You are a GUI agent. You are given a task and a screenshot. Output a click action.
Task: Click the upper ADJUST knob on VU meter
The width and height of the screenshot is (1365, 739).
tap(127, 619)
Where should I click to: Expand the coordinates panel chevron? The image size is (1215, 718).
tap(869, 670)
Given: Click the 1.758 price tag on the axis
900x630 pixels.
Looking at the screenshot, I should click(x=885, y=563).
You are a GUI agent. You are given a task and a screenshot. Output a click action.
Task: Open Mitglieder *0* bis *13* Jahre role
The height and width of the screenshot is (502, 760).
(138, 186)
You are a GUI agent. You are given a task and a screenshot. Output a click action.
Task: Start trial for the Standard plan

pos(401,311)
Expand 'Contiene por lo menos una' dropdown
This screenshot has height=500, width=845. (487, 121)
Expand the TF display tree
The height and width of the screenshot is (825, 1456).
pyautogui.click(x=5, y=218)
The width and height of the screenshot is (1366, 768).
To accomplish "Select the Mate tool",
□ □ □ □
→ Task objective: Retype the records from the line containing "Where should I" through the line containing "pyautogui.click(x=5, y=218)", both included, with no changes.

→ Exercise output:
Where should I click to: Expand the coordinates panel chevron? The image size is (1215, 718).
tap(869, 670)
Given: Click the 1.758 price tag on the axis
900x630 pixels.
Looking at the screenshot, I should click(x=885, y=563).
You are a GUI agent. You are given a task and a screenshot. Output a click action.
Task: Open Mitglieder *0* bis *13* Jahre role
The height and width of the screenshot is (502, 760).
(138, 186)
You are a GUI agent. You are given a task and a screenshot. Output a click action.
Task: Start trial for the Standard plan

pos(401,311)
Expand 'Contiene por lo menos una' dropdown
This screenshot has height=500, width=845. (487, 121)
Expand the TF display tree
The height and width of the screenshot is (825, 1456).
pyautogui.click(x=5, y=218)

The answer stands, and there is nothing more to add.